Silver medalists in Beijing -- albeit very distant ones -- and runner-up at the last four world championships, the Japanese are led by the otherworldly Kohei Uchimura. Stylish and precise, Uchimura has dominated men's gymnastics so thoroughly since Beijing the debate is no longer whether he belongs on the list of the sport's greatest, but where. First? Third? Eighth? Does he get bonus points for that fabulous Beatles-like mop top?

Uchimura has won three straight world titles, and even his rivals -- though that term is used loosely -- acknowledge they're chasing silver and bronze unless something stunning happens. Uchimura, however, insists he doesn't care about upgrading his all-around silver from Beijing. It's the gold in the team competition that consumes him.

"I'm fed up with being second in the team event," he said this spring. "The team is a special event, and winning it is in many ways more rewarding than the individual event."

That's how the U.S. men feel, too.

The Americans have been insisting for years they can make a run at gold and, for the first time since 1984, they might just have the goods to back up the big talk. The Japanese sure seem to think so, sending a scouting party to this month's U.S. Olympic trials.
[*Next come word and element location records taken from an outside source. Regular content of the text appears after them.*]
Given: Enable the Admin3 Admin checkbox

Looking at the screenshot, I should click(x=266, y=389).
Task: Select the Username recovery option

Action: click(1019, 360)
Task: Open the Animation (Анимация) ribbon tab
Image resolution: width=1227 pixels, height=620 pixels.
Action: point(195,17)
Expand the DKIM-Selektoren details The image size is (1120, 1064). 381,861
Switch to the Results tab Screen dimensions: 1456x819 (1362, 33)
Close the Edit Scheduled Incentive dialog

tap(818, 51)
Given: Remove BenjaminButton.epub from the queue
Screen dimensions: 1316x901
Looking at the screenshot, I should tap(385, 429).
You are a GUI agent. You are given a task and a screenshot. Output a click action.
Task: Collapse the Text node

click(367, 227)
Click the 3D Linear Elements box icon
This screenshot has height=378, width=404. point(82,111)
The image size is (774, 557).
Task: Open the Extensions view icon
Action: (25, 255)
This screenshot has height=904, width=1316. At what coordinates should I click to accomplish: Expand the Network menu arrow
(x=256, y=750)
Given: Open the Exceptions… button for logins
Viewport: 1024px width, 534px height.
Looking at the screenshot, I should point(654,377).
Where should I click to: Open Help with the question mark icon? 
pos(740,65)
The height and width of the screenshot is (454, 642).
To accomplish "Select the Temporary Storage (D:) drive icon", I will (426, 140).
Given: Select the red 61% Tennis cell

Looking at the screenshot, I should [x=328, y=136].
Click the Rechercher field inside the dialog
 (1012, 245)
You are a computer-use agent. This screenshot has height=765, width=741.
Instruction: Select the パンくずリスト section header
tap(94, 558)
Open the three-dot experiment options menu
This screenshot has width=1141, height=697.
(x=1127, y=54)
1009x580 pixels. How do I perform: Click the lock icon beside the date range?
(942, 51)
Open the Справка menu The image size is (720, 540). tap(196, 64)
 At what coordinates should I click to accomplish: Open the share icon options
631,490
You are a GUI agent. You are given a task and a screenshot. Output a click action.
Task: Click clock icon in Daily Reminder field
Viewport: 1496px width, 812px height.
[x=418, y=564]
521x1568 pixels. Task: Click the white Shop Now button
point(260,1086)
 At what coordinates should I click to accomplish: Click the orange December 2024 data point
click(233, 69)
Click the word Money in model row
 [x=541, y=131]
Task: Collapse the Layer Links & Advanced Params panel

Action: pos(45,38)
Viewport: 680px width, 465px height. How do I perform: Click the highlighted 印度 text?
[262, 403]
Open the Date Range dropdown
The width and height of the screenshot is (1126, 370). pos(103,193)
"I think this is clearly one of the best teams we've ever, ever fielded," said Peter Vidmar, a leader of the 1984 U.S. gold-medal team who is now chairman of the board at USA Gymnastics

It starts with talent. Jonathan Horton has two medals from the Beijing Olympics, and Danell Leyva gave the U.S. men their first world title since 2003 last autumn with his gold on parallel bars. John Orozco, Leyva and Horton had three of the top five qualifying scores at the worlds on their way to the bronze medal. Jake Dalton, also a member of that world team, has the precise lines and polished elegance that international judges love.

And the lone newcomer, Sam Mikulak, might wind up being the best of them.

"I don't think we've toned down how crazy our gymnastics is, but I think we've made it look better," Horton said. "We've really polished and cleaned everything up. We've fixed the rhythm of our gymnastics. It's minor details that have made big differences for us."

The sentimental favorite in London will be the British, naturally.

Four years ago Britain was barely an afterthought in gymnastics, with Louis Smith giving the team its first medal in nearly 100 years with his bronze on pommel horse. But the British have become a budding powerhouse since then, making regular appearances on the podium at the worlds and qualifying full men's and women's teams to an Olympics for the first time since 1984. This spring, the men won their first European title.

There's been such a dramatic shift in their fortunes that not only could the British win multiple medals in London, led by Smith and three-time world champion Beth Tweddle, it will be a disappointment if they don't.

"I'm not sure anyone ever expected such rapid development, and it's such a positive thing for everyone involved in the sport," Smith said. "Now we have a chance to really show how far we've come."